Entretanto, estou bem consciente do quanto a perversidade tem potencial para destruir vidas. Se acontece na vida real, imagine na virtual, na qual um exército de sádicos surge disposto a agredir estranhos. Nesse aspecto, quase nada posso fazer a não ser recusar-me a participar de tais linchamentos e de grupos que alimentam um espírito de seita voltado para a corrosão de reputações dos considerados adversários e glorificação cega dos tidos como ídolos. Eu perderia o respeito por mim se agisse dessa forma - a ninguém permito derrubar os valores que considero sagrados. Não me considero superior por agir assim, pois vejo essa decisão como um ato racional de autopreservação possível a qualquer pessoa.

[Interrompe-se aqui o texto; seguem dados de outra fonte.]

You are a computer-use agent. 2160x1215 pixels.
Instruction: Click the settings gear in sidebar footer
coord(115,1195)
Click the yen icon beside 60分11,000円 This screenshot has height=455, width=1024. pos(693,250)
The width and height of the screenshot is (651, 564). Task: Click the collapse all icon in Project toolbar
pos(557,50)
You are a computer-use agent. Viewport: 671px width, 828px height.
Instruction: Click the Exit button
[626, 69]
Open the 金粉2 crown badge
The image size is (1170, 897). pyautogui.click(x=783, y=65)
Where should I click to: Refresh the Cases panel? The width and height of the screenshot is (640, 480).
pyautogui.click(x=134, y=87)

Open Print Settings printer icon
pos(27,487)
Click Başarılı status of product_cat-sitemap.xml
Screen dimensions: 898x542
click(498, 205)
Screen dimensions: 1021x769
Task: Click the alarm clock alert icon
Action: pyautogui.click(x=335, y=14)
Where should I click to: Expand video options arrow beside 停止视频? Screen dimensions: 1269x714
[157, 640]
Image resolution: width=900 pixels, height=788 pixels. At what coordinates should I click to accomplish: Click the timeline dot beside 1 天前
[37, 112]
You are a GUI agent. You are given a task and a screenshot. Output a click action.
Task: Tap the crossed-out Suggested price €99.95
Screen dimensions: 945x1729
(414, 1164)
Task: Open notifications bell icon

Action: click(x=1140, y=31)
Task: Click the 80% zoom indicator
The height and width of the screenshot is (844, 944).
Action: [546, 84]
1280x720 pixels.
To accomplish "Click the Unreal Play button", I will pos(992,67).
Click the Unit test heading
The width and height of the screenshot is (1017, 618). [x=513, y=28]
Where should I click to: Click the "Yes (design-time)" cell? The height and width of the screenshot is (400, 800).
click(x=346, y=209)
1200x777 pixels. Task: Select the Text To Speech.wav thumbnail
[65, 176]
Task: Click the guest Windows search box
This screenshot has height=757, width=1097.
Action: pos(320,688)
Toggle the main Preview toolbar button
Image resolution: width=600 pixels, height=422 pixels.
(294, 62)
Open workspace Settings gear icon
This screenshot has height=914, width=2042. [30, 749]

O autorrespeito é meu antídoto pessoal contra certos venenos que permeiam a alma humana e penetram na corrente sanguínea das relações interpessoais. Construí dentro de mim um refúgio seguro de autoavaliação. Esse espaço rejeita falsidades. Nele, há apenas dois objetos: um holofote e um espelho que refletem quem sou sem disfarces. Não vou iludi-los, é desconfortável encarar a própria essência, mas parece-me ser condição obrigatória para conquistar o apreço por mim mesma e poder contemplar o reflexo sem temor.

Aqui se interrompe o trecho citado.